- [Written exercise 1]: Write down the passage from the financial passage word for word, starting with "The group aims" and going on through "derivative financial instruments.".
- [Written exercise 2]: In the financial passage, what target return on invested capital does the group set?

- [Text to read]:
◆ ◆ ◆ ◆

Underlying operating profit covered net cash interest 12.2 times (2011: 
10.1 times). 

The group has approximately 39% (2011: 30%) of its gross debt of 
£95.7m at fixed interest rates, either through interest rate swaps or 
finance leases. Interest rates are predominantly denominated in US 
Dollars, with smaller tranches of Sterling and Euros, and closely reflect 
the group’s debt profile. 

Return on invested capital (ROIC)
The group aims to maintain ROIC above its pre-tax weighted average cost 
of capital (currently around 9%), with a target return of 20%. In 2012, 
ROIC increased to 15% (2011: 14%) as a result of improved profitability 
on a relatively stable asset base. The group measures ROIC as the ratio of 
underlying operating profit to average invested capital. Invested capital 
is defined as net assets excluding current and deferred tax, net debt, 
retirement benefit obligations and derivative financial instruments. 

Exchange rates
Given its international operations and markets, the group is exposed 
to movements in exchange rates when translating the results of 
international operations into Sterling. Retranslating 2011 revenue and 
underlying operating profit using 2012 average exchange rates would 
have reduced the prior year revenue and underlying operating profit by 
£4.7m and £0.7m respectively.

Non-underlying items
The total non-underlying items charged to operating profit in the 
consolidated income statement amounted to £4.8m (2011: £8.6m)

◆ ◆ ◆ ◆

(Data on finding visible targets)
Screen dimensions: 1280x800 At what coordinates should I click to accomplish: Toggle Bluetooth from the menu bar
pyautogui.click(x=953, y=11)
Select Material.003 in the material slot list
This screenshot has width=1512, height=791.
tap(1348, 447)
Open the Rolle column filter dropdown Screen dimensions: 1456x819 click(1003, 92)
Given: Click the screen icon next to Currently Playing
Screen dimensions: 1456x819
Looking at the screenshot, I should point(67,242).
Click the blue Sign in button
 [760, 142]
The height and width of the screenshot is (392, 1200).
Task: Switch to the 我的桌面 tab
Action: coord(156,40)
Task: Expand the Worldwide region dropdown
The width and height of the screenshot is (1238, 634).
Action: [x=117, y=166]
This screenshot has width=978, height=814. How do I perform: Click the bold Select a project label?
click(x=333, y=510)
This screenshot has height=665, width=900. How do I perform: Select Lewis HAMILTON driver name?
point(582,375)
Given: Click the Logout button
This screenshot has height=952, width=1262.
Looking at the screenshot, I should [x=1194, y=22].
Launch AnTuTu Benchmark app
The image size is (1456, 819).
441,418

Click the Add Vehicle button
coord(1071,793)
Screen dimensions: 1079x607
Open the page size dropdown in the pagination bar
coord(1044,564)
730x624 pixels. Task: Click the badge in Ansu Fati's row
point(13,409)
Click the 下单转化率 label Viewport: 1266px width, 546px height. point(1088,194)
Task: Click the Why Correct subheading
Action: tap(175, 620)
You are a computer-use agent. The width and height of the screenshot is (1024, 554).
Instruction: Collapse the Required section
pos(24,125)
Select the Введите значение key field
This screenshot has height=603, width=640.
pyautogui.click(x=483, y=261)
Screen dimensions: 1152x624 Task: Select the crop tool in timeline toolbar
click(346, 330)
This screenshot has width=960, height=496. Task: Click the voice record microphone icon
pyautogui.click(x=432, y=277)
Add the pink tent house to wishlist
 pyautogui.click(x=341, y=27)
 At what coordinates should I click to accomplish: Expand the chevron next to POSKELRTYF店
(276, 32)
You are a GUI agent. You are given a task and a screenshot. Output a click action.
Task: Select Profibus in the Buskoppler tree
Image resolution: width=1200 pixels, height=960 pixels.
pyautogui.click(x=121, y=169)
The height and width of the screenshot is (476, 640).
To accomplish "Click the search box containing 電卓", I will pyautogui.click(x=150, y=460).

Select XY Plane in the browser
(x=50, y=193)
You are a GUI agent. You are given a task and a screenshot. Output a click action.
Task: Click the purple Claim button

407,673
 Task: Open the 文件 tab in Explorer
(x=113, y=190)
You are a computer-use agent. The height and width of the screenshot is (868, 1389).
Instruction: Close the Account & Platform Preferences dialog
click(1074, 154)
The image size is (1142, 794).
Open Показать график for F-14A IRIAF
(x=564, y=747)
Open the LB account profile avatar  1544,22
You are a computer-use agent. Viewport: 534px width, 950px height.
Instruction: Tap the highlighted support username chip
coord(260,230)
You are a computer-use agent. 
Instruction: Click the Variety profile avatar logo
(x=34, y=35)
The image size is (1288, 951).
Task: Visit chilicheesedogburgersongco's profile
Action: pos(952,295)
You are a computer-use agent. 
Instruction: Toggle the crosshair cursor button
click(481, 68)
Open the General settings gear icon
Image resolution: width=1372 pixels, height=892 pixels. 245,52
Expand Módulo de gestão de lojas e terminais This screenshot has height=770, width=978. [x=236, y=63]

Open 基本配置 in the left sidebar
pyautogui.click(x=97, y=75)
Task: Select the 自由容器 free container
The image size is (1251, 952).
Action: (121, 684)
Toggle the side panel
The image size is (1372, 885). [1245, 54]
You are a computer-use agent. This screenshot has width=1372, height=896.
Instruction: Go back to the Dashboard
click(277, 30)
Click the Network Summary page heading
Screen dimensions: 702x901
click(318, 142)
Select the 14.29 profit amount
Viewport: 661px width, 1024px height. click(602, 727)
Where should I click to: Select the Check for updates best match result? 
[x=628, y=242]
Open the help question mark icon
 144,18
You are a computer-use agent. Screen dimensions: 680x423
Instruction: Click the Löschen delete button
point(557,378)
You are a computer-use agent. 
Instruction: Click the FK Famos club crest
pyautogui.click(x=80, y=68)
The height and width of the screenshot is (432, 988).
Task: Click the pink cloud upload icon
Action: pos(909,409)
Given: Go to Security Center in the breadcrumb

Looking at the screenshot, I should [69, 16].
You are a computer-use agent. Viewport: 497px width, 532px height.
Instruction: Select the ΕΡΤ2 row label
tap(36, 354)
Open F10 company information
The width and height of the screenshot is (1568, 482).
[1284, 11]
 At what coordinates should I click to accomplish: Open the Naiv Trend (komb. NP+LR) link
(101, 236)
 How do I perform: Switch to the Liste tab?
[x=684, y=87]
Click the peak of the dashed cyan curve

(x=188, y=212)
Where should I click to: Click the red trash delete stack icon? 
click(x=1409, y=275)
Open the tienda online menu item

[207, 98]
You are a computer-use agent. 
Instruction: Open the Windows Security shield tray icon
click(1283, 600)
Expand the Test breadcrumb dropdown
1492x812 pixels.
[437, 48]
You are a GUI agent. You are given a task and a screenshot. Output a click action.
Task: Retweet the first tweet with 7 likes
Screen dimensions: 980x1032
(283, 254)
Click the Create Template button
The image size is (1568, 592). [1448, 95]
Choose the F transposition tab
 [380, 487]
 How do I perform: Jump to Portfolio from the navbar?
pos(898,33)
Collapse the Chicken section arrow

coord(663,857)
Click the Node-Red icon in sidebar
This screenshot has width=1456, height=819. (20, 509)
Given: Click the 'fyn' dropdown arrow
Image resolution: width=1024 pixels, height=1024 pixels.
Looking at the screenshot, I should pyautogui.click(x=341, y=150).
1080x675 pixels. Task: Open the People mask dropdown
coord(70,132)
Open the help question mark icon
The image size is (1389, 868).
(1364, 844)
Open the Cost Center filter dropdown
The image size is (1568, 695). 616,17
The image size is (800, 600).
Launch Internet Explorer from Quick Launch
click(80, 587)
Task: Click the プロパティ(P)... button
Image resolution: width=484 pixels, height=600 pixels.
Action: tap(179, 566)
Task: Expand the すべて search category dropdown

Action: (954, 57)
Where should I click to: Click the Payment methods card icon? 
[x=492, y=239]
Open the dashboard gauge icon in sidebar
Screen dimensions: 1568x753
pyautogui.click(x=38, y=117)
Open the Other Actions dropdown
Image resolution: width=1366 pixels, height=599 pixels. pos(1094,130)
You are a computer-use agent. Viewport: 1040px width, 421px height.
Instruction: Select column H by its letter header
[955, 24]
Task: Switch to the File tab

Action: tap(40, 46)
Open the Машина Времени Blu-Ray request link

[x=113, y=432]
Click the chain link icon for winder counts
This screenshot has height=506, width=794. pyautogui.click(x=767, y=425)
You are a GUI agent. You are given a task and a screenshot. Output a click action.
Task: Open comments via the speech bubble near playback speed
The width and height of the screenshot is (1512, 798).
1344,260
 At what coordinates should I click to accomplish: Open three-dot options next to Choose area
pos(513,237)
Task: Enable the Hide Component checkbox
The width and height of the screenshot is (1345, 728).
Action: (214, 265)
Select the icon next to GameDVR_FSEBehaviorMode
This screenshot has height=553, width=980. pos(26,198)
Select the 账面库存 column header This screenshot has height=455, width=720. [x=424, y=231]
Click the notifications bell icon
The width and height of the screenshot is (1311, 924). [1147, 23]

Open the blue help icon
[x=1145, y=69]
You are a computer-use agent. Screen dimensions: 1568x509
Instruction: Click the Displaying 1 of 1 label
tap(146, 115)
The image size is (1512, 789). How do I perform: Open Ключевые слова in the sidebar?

◆ ◆ ◆ ◆

- [Finished answer 1]:
The group aims to maintain ROIC above its pre-tax weighted average cost 
of capital (currently around 9%), with a target return of 20%. In 2012, 
ROIC increased to 15% (2011: 14%) as a result of improved profitability 
on a relatively stable asset base. The group measures ROIC as the ratio of 
underlying operating profit to average invested capital. Invested capital 
is defined as net assets excluding current and deferred tax, net debt, 
retirement benefit obligations and derivative financial instruments.

- [Finished answer 2]: 20%